Pour prolonger l’allégorie, disons que le baptême greffe le nouveau chrétien sur le Christ, comme le sarment peut être greffé sur le cep, pour vivre de sa sève. Dans cette unité de vie, le fruit de la vigne est à la fois le fruit du cep qui fournit la sève et celui du sarment qui porte la grappe.

De même pour le baptisé. Dans l’unité, il participe à la mission sacerdotale du Christ et plus sa vie spirituelle est intense, plus sa vie tout entière devient culte, louange à Dieu et intercession pour l’humanité. Dans l’unité, tous les baptisés coopèrent à cette mission et aucun ne peut se prévaloir d’une action solitaire. Le sacerdoce des baptisés est exercé « en commun », d’où la formule du concile.

 

Sacerdoce et eschatologie (1)

Si ce sacerdoce est avant tout une réalité spirituelle, il a son rôle dans la vie de l’Eglise, tout comme le sacerdoce ministériel et sans se confondre avec lui. Le dernier concile a mis particulièrement l’accent sur l’Eglise, Peuple de Dieu, donnant à tous les baptisés une égale dignité, qu’ils soient clercs ou laïcs. Face aux grandes transformations auxquelles fait face l’humanité (une multiplication par quatre en un siècle, une interaction très forte des cultures, une disparité très grande de la richesse et des modes de vie, etc.), tous les baptisés sont appelés à prendre leur part dans l’action de l’Eglise pour affirmer l’égale dignité de tous les humains, leur droit au bonheur et leur droit au salut qu’apporte le Christ.
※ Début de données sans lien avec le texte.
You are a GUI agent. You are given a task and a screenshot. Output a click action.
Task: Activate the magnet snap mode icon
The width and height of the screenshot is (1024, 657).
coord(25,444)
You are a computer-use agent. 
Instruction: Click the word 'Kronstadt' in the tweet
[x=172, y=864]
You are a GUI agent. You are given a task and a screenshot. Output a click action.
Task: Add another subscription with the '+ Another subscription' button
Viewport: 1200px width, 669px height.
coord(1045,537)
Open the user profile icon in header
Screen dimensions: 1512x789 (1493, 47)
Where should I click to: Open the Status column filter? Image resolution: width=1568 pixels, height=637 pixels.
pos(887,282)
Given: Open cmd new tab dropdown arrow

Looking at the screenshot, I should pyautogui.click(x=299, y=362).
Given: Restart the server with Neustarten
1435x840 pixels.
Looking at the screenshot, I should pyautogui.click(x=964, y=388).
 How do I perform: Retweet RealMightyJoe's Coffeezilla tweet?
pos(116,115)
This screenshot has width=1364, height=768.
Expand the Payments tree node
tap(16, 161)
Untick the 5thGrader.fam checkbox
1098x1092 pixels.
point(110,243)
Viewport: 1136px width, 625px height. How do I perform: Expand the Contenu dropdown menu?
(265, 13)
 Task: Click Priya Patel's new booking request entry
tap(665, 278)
Cette action apostolique, au nom et pour le bien de tous, peut prendre bien des formes suivant les talents de chacun et les circonstances. Voici une illustration. En ce début de XXIème siècle, le matérialisme domine la culture occidentale et tend à s’étendre à toute la planète. Le matérialisme refuse l’idée d’un Dieu créateur et aussi d’une destinée qui dépasse la vie terrestre. Il apporte la vision d’un univers clos (tout vient de l’Energie/Matière et tout y retourne ; l’acte conscient est un phénomène émergeant de cette Energie/Matière, fruit du hasard et sans véritable but). Face à cette culture de l’enfermement, le baptisé, par ses actes et son discours, montre que la vie présente est une étape de préparation à une vie infiniment plus intense, celle du Christ, une vie déjà là en puissance et qui ne demande qu’à s’actualiser. Il est agent d’une vérité plus haute, ouverte sur le divin.

Daniel Pasquiet

 

1 – L’eschatologie est le discours sur la fin des temps, sur l’ultime destinée du genre humain.